--- START ---

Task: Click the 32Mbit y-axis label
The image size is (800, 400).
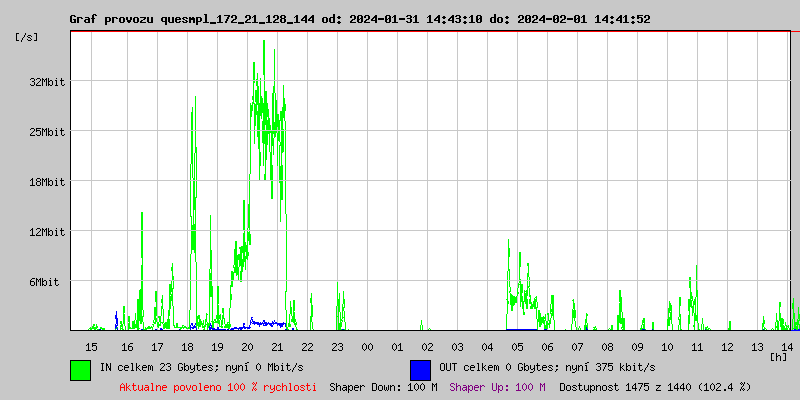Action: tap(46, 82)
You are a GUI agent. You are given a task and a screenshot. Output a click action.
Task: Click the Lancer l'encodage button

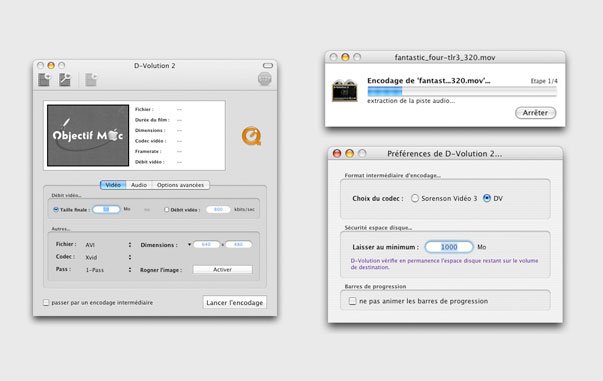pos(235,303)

--- END ---
--- START ---

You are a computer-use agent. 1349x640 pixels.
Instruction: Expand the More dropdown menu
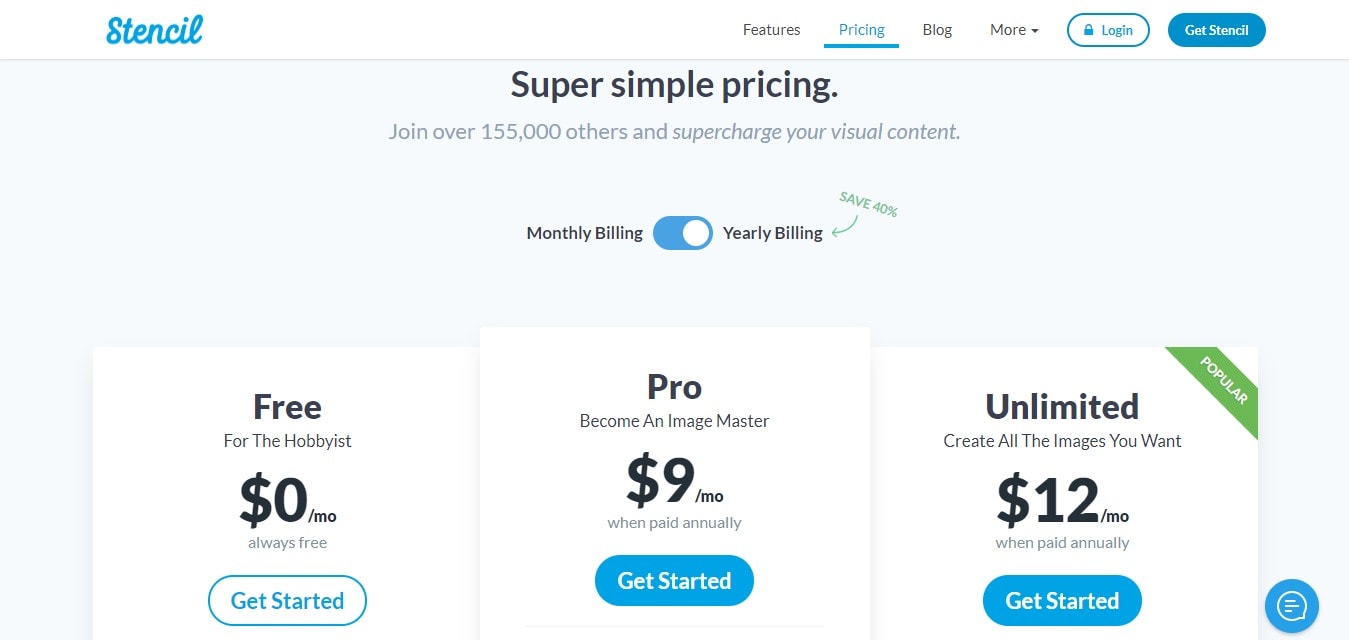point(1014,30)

--- END ---

**Goal of the exercise:**
With "agent" as the string to match, show every line of the entries above that has it.

**Answer area:**
You are a GUI agent. You are given a task and a screenshot. Output a click action.
You are a computer-use agent. 1349x640 pixels.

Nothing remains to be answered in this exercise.